Good point about the complexity of a good portion of adolescent medicine. Upon reflection of my experiences in residency, they really were at the extremes - lots of really quick birth control refill visits or minor sports medicine sort of stuff...or rather complex psychosocial nightmares like you mention.

As for other ideas about why academic medicine tends to have a hold on strict adolescent practice for the OP, and I think it's because it's a degree of subspecialization that doesn't stand out as "necessary" for a lot of people. I imagine that there is probably 10-15% of pediatricians who would give up their adolescent patients in a heartbeat if given the opportunity, a 1/3 that wouldn't mind handing them off but are otherwise okay seeing teens, another 1/3 who feel like teenagers are part of pediatrics and enjoy the change of pace (but maybe would consider handing off some of them if there was someone in their group who specialized), and the remaining 20% or so who feel strongly that they should keep their patients until they really are adults. Some of that is certainly due to the length of relationships one can have with these kids and their families. Again going back to the idea that the adolescent medicine fellowship doesn't need to be three years, there's not so much unique specialized knowledge in Ado that precludes general pediatricians from managing these patients, that's obviously quite different than other subspecialties.
Maybe the field will grow as more people get coverage and we learn more about emerging adulthood, etc.
 
A good, supportive physician in my younger life, when I dealt with a specific condition, would have been great.

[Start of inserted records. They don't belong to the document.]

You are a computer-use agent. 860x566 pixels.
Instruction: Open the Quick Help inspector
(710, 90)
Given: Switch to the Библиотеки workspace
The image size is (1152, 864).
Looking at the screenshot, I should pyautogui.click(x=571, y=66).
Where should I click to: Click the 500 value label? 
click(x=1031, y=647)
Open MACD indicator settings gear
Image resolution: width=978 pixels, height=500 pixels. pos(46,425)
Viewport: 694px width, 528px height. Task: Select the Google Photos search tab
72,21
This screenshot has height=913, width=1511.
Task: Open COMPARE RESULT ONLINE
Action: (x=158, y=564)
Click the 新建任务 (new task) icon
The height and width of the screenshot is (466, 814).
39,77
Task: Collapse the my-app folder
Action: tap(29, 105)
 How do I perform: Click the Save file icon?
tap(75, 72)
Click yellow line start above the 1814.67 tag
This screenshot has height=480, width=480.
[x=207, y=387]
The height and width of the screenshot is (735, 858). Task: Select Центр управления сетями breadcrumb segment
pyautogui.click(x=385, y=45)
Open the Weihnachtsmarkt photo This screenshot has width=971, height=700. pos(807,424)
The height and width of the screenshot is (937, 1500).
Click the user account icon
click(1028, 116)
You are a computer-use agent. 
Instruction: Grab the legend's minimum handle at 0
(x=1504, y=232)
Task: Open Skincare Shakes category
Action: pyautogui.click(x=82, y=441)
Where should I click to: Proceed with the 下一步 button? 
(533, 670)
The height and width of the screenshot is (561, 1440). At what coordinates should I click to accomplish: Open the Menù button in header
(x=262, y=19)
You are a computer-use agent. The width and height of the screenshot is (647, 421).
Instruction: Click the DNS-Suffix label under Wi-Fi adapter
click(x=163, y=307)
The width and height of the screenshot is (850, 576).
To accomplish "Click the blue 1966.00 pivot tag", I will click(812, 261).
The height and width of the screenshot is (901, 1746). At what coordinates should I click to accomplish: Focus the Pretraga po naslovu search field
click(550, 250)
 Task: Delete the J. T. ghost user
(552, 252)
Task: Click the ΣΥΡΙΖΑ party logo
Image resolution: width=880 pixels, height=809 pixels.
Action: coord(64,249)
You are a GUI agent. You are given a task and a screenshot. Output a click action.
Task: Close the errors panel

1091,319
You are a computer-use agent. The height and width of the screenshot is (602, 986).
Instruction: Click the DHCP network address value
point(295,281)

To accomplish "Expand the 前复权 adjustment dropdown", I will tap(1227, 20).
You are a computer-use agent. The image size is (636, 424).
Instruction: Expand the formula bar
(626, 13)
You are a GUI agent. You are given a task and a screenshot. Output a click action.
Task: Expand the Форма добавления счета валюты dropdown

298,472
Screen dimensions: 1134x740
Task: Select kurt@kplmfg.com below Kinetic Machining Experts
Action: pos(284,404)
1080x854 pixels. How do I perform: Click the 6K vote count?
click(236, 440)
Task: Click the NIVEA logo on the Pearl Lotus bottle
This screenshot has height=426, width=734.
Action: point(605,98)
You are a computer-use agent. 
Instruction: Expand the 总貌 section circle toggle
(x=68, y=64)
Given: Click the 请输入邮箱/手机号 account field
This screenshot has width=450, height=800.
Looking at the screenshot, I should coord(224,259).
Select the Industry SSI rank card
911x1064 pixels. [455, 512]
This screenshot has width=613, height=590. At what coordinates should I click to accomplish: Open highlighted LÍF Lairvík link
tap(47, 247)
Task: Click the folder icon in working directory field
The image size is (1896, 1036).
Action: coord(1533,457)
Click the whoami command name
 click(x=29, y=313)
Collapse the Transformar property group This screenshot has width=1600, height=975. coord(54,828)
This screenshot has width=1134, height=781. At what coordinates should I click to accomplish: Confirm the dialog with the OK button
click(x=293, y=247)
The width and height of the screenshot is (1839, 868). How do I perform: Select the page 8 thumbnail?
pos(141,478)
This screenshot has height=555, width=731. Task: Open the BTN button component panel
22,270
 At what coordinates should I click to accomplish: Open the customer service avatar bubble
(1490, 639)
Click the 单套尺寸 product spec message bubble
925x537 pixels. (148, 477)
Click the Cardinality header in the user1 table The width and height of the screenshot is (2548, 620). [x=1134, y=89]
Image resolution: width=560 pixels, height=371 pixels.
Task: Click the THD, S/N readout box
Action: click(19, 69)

To what degree do you plan on specializing in adolescents?

My hope is to do an ID or GI fellowship (either adult or combined), which would put me squarely in a position to deal with patients who both are clearly in the pediatric and adult populations and also those ready to transition out, either based on age or level of autonomy.
 
My hope is to do an ID or GI fellowship (either adult or combined), which would put me squarely in a position to deal with patients who both are clearly in the pediatric and adult populations and also those ready to transition out, either based on age or level of autonomy.
Why those fields specifically, if you don't mind?
 
Thanks for the responses, everyone! I think they've been beneficial to myself and the forums.
 
Family medicine can apply to the same adolescent fellowship that is mentioned above.

Just so you're aware they're not actually the same fellowship. Peds goes into 3 year Peds adolescent fellowships, Family does a 2 year FP adolescent fellowship.

Both options are crazy, in my opinion. I would never consider doing more than a one year fellowship in a field of medicine I can already practice in its entirety without a fellowship.
 
Is Transitional Medicine a larger and more accessible field than Adolescent Medicine?